▸ **INSTRUCTIONS TO FOLLOW**
Pick out all lines with the word "axis" from the records that follow.

───

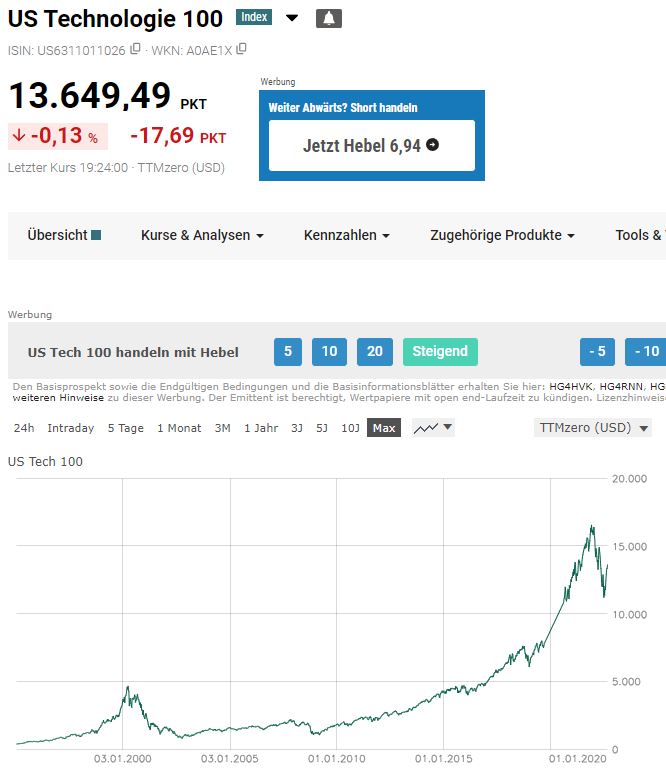Select the 5 Tage chart timeframe
The height and width of the screenshot is (782, 666).
click(125, 428)
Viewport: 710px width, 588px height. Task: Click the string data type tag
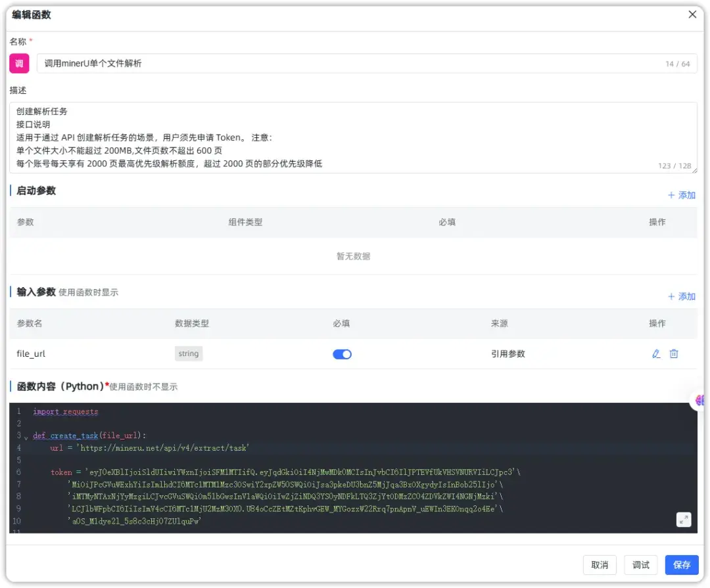click(x=188, y=353)
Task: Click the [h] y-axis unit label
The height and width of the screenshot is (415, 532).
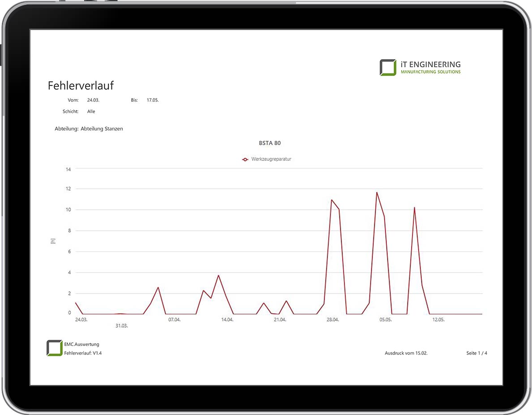Action: point(53,241)
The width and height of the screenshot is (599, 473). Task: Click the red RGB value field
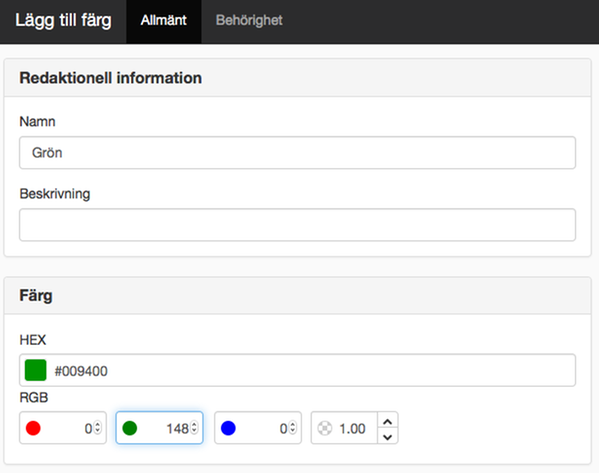[63, 428]
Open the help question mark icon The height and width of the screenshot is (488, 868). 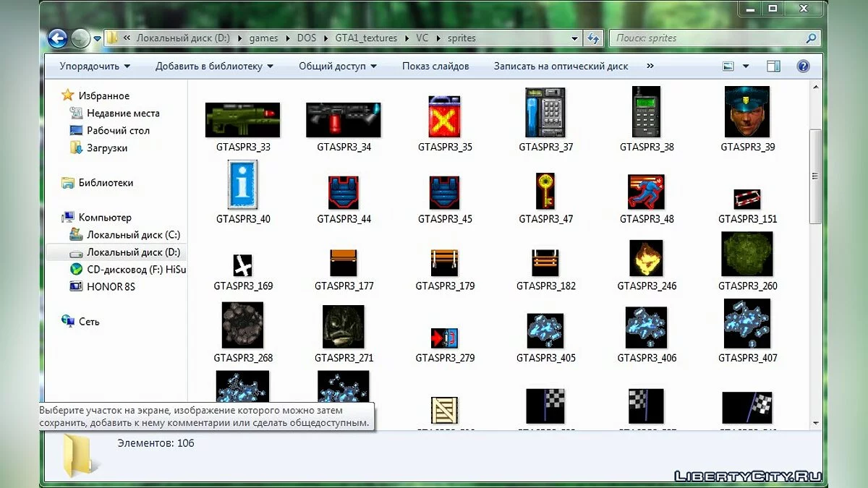[803, 66]
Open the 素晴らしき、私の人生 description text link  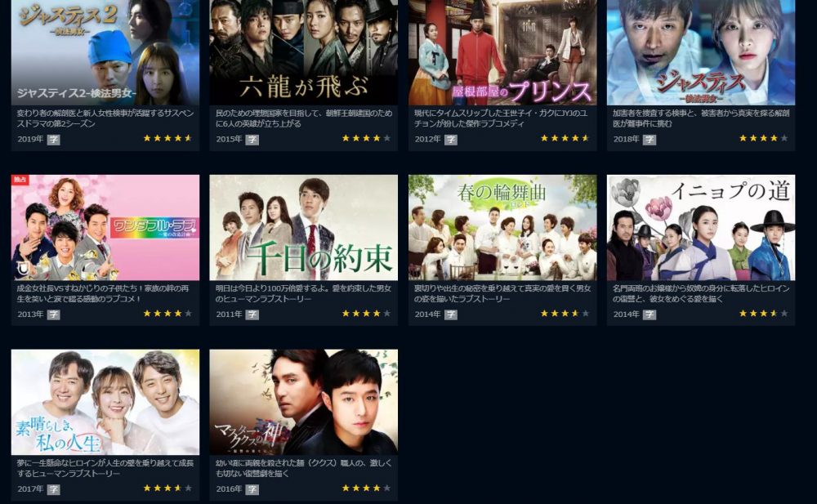pyautogui.click(x=105, y=468)
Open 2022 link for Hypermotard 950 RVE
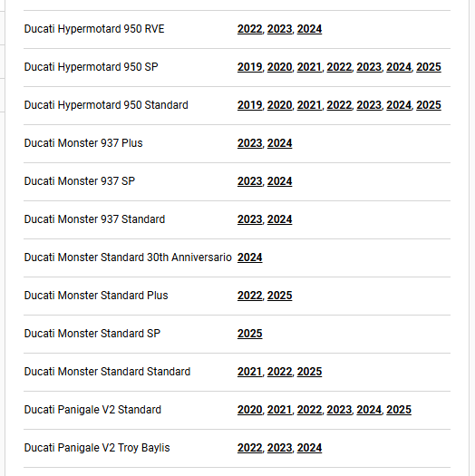475x476 pixels. click(x=250, y=29)
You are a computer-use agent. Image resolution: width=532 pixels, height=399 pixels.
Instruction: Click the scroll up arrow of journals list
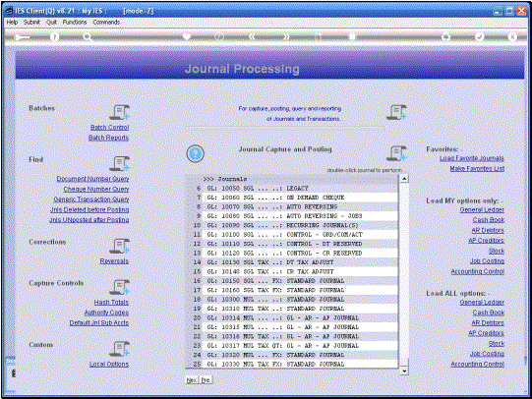pos(404,179)
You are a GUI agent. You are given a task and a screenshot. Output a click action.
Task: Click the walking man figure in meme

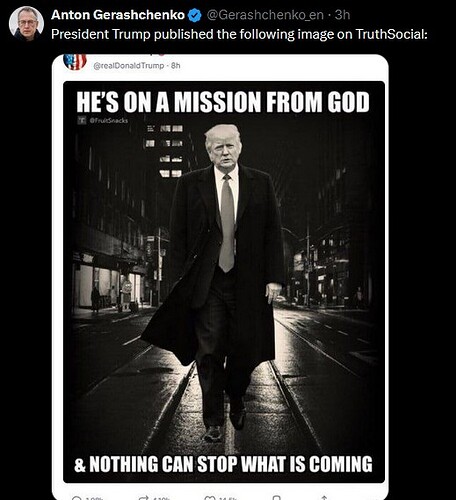point(217,283)
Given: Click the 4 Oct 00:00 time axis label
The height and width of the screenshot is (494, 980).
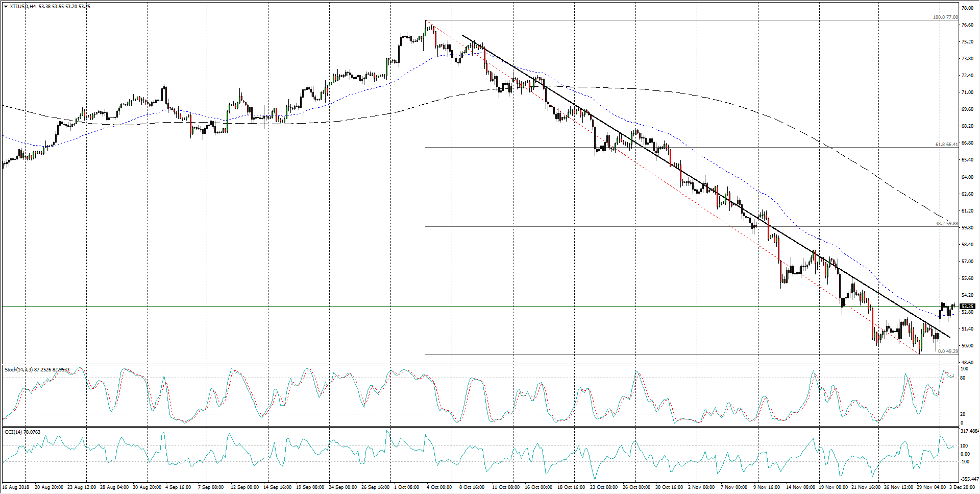Looking at the screenshot, I should click(439, 487).
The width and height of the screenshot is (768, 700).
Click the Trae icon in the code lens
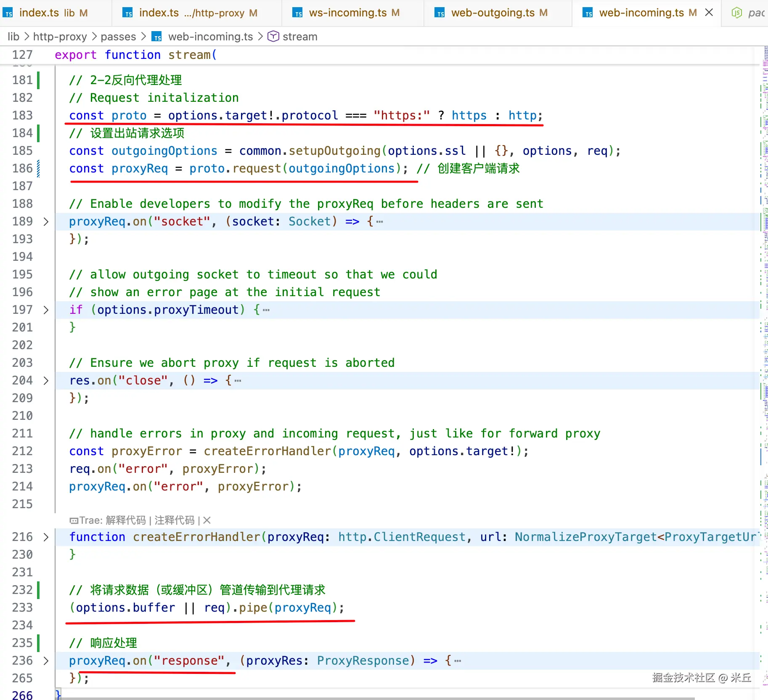(74, 520)
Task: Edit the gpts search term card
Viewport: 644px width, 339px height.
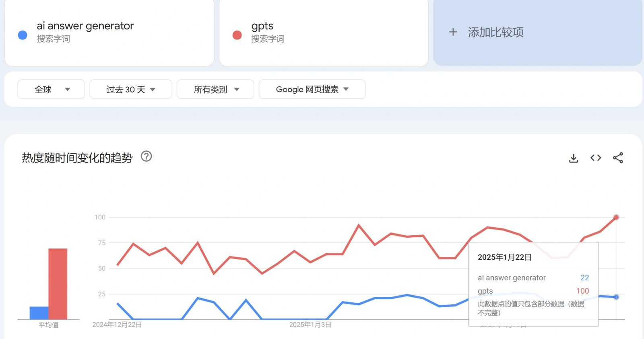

───

▸ **RESPONSE**
Task: Click the [h] y-axis unit label
Given: Click the 4 Oct 00:00 time axis label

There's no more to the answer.